Infrastructure-as-Code with Terraform: Every piece of infrastructure is versioned and reproducible.
Security by Design: Zero secrets in code or containers. Everything sensitive lives in AWS Parameter Store injected at runtime. Even if someone scans the public endpoint, they'll find nothing but 403 errors.
Observability: Seeing What Matters
Monitoring isn't just about knowing if your system is up—it's about understanding how it behaves under real conditions. I ended up learning about an engineering paradigm that solo developers rarely explore.
ADOT sidecars collecting metrics from each service.
Some of the insights:
-
API Latency Patterns: The
/login
endpoint was consistently slower due to how the JWT authentication is implemented. This encouraged better authentication flows such asOAuth2
by Ory: Hydra -
Malicious Traffic: Automated bots constantly scan for
/admin
,/.env
, and/api/keys
endpoints—all properly blocked and logged.
Custom ADOT Health Checker
The standard AWS ADOT container health checks were not working in my ECS setup, so I built a custom Go-based health checker. You can check out the implementation details in the DevOps repository
Operational Excellence: Beyond Just Working
Deployment Strategy: Rolling updates with 50% minimum healthy capacity—prioritizing cost efficiency over zero-downtime in my resource-constrained environment.
Auto-Scaling Intelligence: Services scale based on CPU > 70% OR Memory > 80%, with cluster-level scaling preventing resource exhaustion.
Cost Optimization Wins:
- ARM64 Instances: t4g.small instances cut compute costs by 20% compared to x86 alternatives.
- No NAT Gateway: Direct internet access eliminated $45/month in unnecessary costs.
- ECR Lifecycle Policies: Automatic cleanup of old container images prevents storage bloat.
Container and Service Level Observability: Through CloudWatch
, detailed insights about the container performance, service health, logs etc. can be observed providing clear audit trails.
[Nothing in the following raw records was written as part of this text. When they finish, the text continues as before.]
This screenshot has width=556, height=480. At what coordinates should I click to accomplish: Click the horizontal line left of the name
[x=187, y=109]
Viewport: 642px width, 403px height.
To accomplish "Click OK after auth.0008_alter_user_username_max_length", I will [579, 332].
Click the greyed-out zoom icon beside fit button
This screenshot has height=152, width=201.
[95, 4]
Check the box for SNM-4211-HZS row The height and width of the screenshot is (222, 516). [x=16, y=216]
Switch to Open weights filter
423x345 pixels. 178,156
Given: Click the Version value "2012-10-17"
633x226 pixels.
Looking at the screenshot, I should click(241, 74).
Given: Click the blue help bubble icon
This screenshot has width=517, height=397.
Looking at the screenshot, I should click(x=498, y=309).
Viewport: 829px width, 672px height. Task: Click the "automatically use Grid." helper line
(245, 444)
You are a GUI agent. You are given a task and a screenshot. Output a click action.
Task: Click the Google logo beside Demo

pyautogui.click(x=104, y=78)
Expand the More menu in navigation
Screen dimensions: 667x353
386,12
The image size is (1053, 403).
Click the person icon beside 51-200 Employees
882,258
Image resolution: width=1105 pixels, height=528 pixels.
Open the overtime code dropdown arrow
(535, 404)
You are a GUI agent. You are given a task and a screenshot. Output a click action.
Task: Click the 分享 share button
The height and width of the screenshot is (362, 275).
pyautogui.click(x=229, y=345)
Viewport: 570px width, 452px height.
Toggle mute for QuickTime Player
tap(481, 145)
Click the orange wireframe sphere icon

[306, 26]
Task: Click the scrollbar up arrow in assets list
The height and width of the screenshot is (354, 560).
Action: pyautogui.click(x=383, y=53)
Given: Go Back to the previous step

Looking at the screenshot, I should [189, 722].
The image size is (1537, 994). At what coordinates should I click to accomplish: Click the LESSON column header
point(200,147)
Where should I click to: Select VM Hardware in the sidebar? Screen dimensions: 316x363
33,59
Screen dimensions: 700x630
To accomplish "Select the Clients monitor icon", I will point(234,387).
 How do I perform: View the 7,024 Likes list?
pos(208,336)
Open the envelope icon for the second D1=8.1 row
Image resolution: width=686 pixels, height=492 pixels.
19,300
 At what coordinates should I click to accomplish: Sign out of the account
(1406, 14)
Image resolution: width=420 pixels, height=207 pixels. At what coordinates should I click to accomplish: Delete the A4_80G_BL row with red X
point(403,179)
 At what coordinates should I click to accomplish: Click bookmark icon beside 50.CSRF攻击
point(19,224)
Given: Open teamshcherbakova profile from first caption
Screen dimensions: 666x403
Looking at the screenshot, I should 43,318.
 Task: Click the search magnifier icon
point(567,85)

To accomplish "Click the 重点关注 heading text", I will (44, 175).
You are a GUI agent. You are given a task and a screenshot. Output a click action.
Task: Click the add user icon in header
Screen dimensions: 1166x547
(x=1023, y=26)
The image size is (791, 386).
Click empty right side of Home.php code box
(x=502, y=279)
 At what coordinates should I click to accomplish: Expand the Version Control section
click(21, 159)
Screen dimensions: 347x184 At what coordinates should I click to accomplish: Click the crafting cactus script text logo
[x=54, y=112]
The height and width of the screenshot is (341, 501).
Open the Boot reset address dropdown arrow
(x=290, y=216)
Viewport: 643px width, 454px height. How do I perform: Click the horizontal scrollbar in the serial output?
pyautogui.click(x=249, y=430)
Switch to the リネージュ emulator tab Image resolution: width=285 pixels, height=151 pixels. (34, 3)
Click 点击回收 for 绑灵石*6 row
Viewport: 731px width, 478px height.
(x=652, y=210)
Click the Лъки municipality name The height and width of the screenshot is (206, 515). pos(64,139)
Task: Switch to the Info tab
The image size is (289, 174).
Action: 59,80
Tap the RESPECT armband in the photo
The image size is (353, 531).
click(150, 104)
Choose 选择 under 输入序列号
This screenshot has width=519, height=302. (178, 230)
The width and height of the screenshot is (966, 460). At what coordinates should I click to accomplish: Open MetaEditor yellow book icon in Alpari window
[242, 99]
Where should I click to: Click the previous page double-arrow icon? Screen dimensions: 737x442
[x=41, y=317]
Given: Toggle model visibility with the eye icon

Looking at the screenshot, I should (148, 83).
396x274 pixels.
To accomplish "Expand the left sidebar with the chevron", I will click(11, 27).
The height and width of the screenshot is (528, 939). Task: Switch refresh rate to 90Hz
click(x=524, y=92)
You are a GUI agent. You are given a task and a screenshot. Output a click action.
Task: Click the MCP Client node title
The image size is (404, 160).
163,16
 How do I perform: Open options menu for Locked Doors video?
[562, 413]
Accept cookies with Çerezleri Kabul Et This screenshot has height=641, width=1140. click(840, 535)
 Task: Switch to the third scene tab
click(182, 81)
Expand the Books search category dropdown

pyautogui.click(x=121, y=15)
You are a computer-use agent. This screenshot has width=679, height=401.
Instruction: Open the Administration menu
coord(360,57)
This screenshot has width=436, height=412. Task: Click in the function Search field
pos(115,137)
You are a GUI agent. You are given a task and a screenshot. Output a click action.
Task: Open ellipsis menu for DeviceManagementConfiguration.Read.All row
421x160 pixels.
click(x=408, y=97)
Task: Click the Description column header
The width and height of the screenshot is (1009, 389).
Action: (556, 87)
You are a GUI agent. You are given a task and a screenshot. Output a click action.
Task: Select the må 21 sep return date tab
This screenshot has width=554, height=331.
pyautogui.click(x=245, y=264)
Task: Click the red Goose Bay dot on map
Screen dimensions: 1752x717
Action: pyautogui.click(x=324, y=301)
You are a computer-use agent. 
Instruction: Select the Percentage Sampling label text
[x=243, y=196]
Auto clearance of logs after 7 days to stay within budget.
Key Insights & Technical Breakthroughs
What I'd Do Differently: I initially over-engineered the networking layer with private subnets and complex routing. Sometimes the simpler solution is the better solution.
Unexpected Challenge: Getting ADOT sidecars to reliably communicate with application containers. The solution—container links in bridge networking—was elegantly simple once discovered.
Skills Gained: This project transformed my understanding of production systems. "Production-ready" isn't just about code that works—it's about code that works reliably, scales predictably, fails gracefully, and provides visibility into its own behavior.
The Real Victory: Building a system that I can confidently demo to anyone, anywhere, knowing it will perform consistently and provide real insights into its own operation.
Full DevOps Documentation: For the complete infrastructure setup, deployment strategies, check out the SkyFox DevOps Repository
Takeaways
This project started from a simple desire to work on the set of features my teammates had built and ended up becoming a journey of learning where I built an enterprise level product on my own. I encountered countless problems and figured out solutions on my own enhancing my ability to think.
I played the role of a Frontend Engineer
, Backend Engineer
, DevOps Engineer
, SRE
and Product Manager
all at once allowing me to think from 5 different perspectives! This project proves that there is no limit to learning.
My approach was validated when I heard this quote from my executive director - "When a developer starts thinking like a project manager, magic happens."